Task data:
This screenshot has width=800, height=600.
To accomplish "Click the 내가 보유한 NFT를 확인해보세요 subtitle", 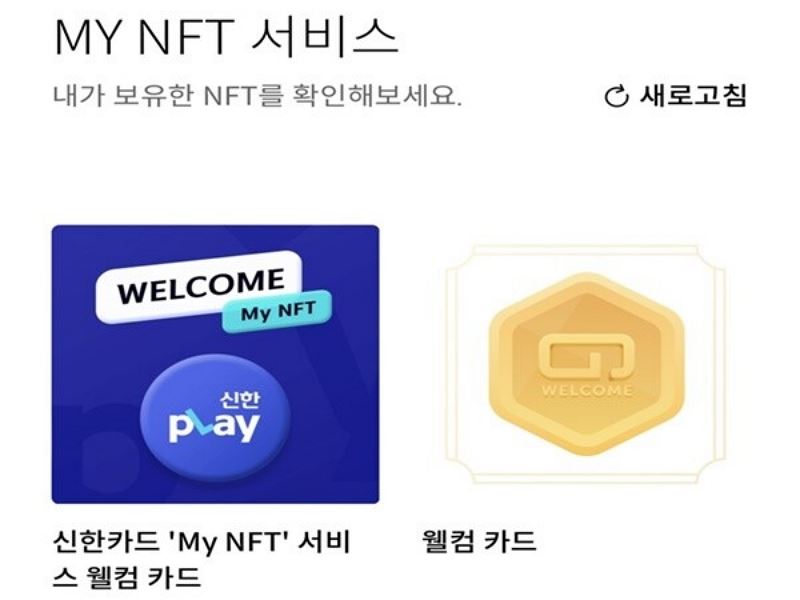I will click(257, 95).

--

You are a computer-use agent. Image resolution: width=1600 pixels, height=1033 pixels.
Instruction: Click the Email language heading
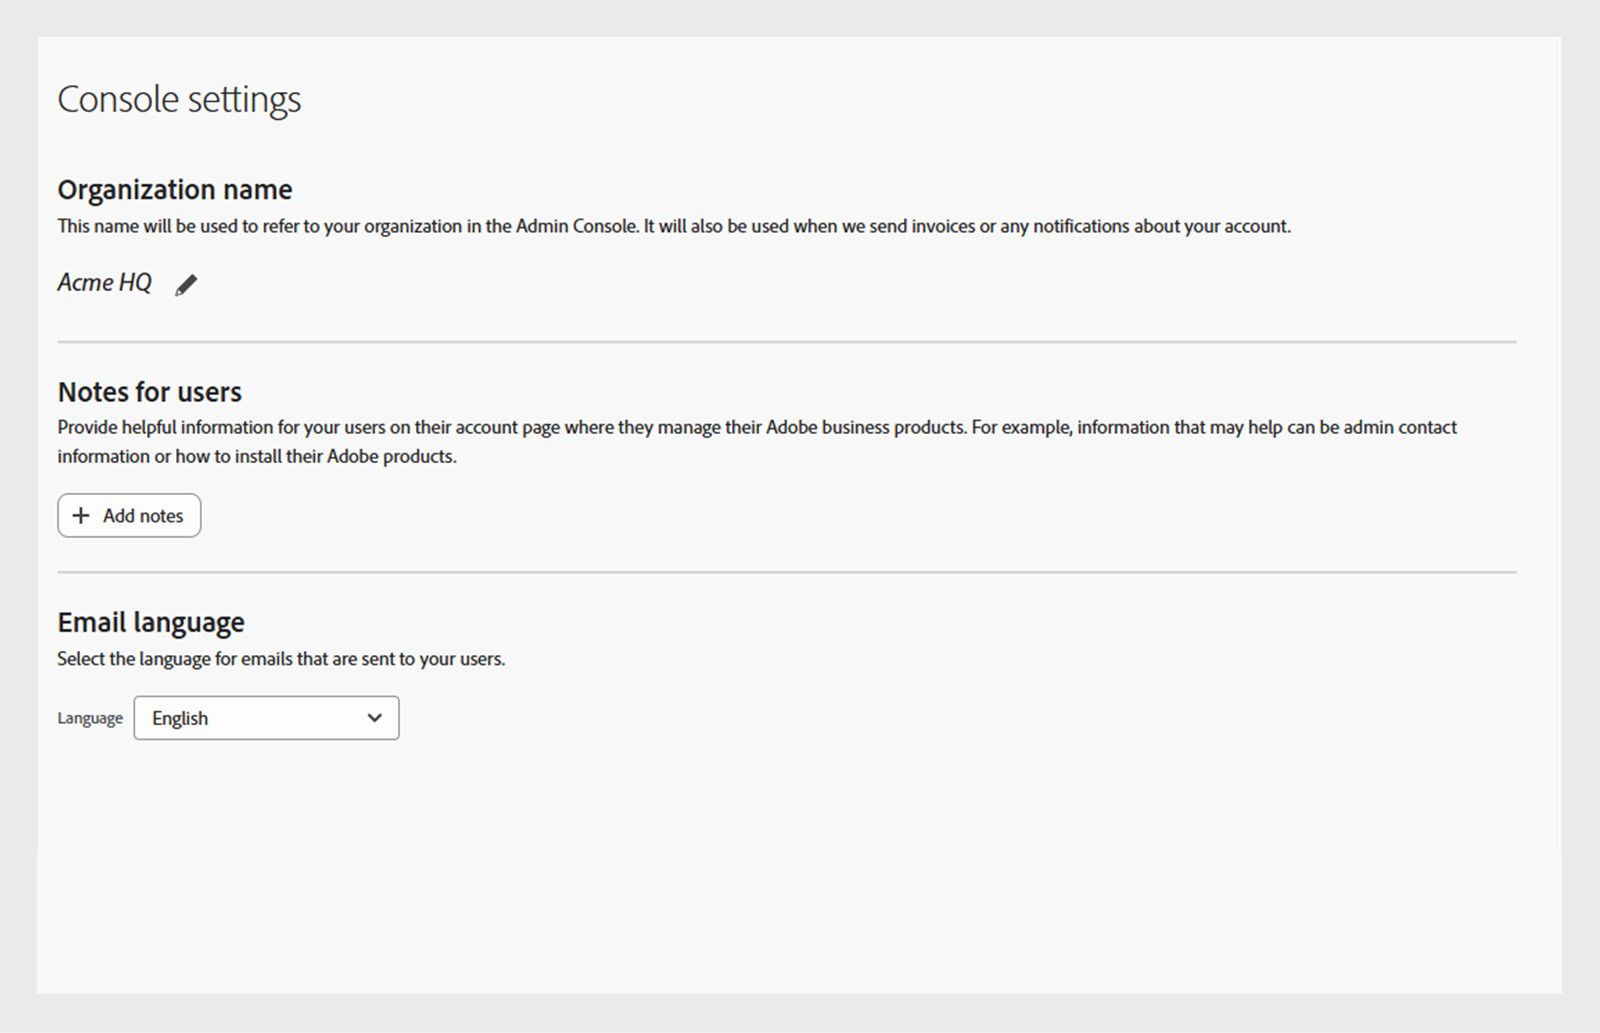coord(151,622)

==

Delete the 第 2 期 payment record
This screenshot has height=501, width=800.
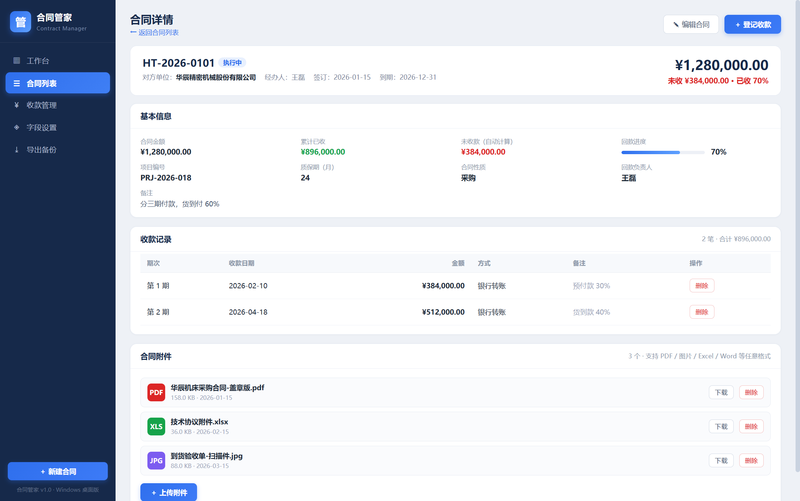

Your goal: The string "height" marks the lines to return from the material. Copy each one.

Answer for this exercise:
This screenshot has width=800, height=600.
You are a computer-use agent. Image resolution: width=1600 pixels, height=1033 pixels.
This screenshot has height=501, width=800.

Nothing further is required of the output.